La CFDT, qui a déposé plainte lundi matin contre une première intrusion trois jours auparavant, revendiquée par la Coordination RATP-SNCF, a été visée par une nouvelle action, cette fois menée par "une quinzaine de personnes encagoulées" et "habillées de noir", qui ont coupé l'électricité pendant quelques minutes.

Cette intrusion, revendiquée par neuf syndicats CGT Energie franciliens (Paris, 91, 93, 94, 95, 77, 78, Ouest Ile-de-France et Bagneux), a duré "un petit quart d'heure. Ils savaient exactement où était l'alimentation générale d'électricité et l'ont coupée", a-t-on précisé à la Confédération. Une source policière a confirmé qu'"une quinzaine de personnes ont pénétré à 11h20 au siège de la CFDT", dans le XIXe arrondissement.

Elles n'ont rien dit et n'ont pas fait référence à la réforme du projet de retraite universelle par points, que soutient la confédération. Mais "il a été retrouvé sur les lieux des tracts de la CGT Energie contre la réforme des retraites", a indiqué la source policière.

"Je condamne cette action, je la trouve inacceptable. Et la CFDT, comme pour l'intrusion de vendredi dernier, va porter plainte", a réagi en début de soirée son secrétaire général, Laurent Berger, sur RTL.

Interrogé sur LCP-Public Sénat, M. Berger a précisé avoir parlé dans la journée à son homologue de la CGT, Philippe Martinez, qui "a condamné cet acte à titre personnel".

- "Contre-productif" -

Contacté par l'AFP, le parquet de Paris a indiqué lundi avoir ouvert deux enquêtes distinctes sur ces intrusions, confiées au commissariat du XIXe arrondissement de Paris. L'enquête sur la première intrusion porte sur des faits de "violences volontaires" et de "participation à un groupement formé en vue de commettre des dégradations ou des violences", tandis que la seconde a été ouverte"pour "dégradations en réunion" et "violation de domicile".

Sur le site Facebook de la CGT Energie Paris, un communiqué des neuf syndicats fait clairement le lien avec le projet de système universel de retraite par points.

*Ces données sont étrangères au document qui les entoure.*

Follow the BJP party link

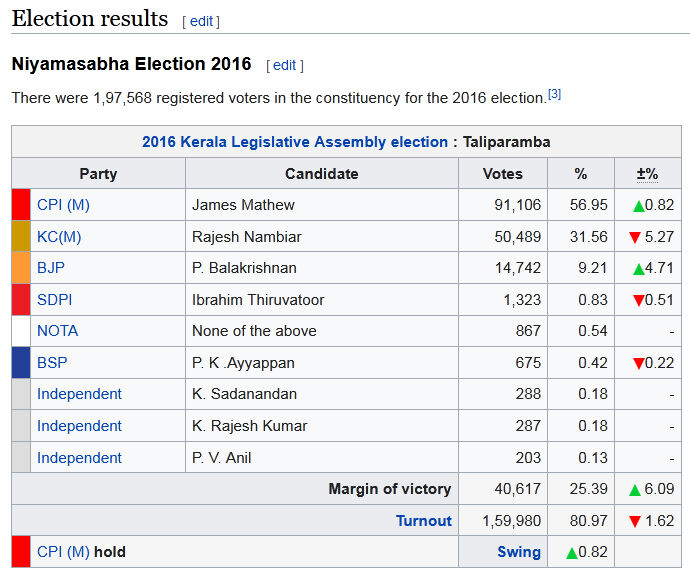tap(51, 268)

"Berger négocie les couleurs et les formes de nos futures chaînes et celles de nos enfants, sans jamais avoir participé à la grève reconductible contre la retraites à points", écrivent-ils dans un communiqué.

Fabrice Angéi, secrétaire confédéral de la CGT, a toutefois pris ses distances avec "ce genre d'opération (qui) n'apporte rien au combat, voire même peut être contre-productif".

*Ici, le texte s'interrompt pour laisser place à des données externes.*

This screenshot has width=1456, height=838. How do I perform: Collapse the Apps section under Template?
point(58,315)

"Il ne faut pas tomber dans le piège de la radicalité, il faut être concentré sur le fond, sur le contenu de la réforme", a insisté ce dirigeant national de la centrale syndicale au micro de BFMTV.

Membre de la coordination RATP-SNCF, Anasse Kazib, par ailleurs délégué SUD-Rail à Paris-Nord, a indirectement répondu, toujours sur BFMTV, aux accusations de surenchère: "il n'y a pas d'agressivité à couper l'électricité ou à (...) chanter trois chansons et faire une prise de parole", a-t-il dit.

La CFDT a porté plainte dans la matinée concernant l'intrusion de vendredi, Laurent Berger évoquant sur RMC et BFMTV "des insultes", "des crachats", laissant un salarié en incapacité temporaire de travail.